- **Instructions for the task**
Go through the data below and copy each line that includes "size".

Records excerpted from a collection:

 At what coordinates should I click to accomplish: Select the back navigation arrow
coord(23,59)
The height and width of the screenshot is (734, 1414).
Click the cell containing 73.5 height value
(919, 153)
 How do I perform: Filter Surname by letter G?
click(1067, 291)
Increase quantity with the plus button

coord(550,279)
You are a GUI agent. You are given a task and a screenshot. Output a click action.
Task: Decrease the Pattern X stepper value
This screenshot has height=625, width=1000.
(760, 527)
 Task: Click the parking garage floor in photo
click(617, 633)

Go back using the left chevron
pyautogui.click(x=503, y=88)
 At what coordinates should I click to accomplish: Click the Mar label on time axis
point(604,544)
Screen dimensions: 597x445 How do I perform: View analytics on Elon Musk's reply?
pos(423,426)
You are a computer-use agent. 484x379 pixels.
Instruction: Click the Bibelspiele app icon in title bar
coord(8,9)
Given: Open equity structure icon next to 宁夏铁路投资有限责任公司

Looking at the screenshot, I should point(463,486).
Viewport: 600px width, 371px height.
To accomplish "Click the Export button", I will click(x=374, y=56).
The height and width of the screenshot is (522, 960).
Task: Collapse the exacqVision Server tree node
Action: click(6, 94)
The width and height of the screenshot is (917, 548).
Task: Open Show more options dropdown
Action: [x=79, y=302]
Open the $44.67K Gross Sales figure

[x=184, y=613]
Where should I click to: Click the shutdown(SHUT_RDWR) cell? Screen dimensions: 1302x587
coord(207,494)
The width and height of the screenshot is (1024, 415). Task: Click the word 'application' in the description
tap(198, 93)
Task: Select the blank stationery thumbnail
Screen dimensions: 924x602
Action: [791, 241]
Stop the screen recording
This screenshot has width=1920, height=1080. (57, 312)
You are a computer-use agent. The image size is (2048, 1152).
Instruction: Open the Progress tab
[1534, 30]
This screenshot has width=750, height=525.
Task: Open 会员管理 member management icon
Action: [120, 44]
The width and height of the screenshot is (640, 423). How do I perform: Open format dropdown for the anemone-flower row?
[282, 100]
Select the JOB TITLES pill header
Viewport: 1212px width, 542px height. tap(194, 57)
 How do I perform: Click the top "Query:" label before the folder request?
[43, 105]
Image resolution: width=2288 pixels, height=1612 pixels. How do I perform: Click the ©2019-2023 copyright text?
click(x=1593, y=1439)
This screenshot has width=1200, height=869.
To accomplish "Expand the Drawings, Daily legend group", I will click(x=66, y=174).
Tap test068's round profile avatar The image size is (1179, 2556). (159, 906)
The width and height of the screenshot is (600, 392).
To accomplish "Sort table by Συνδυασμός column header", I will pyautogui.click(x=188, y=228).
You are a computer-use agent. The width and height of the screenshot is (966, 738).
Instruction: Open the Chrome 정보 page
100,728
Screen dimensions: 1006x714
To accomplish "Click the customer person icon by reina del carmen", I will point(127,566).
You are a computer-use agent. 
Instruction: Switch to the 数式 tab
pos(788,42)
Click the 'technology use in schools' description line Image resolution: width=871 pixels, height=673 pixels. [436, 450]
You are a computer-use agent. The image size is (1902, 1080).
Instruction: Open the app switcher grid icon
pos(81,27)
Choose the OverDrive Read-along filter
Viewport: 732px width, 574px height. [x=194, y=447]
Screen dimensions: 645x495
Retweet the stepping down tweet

- **Final answer**
You are a computer-use agent. The image size is (2048, 1152).
Tap test068's round profile avatar The image size is (1179, 2556). (159, 906)
You are a computer-use agent. The image size is (1902, 1080).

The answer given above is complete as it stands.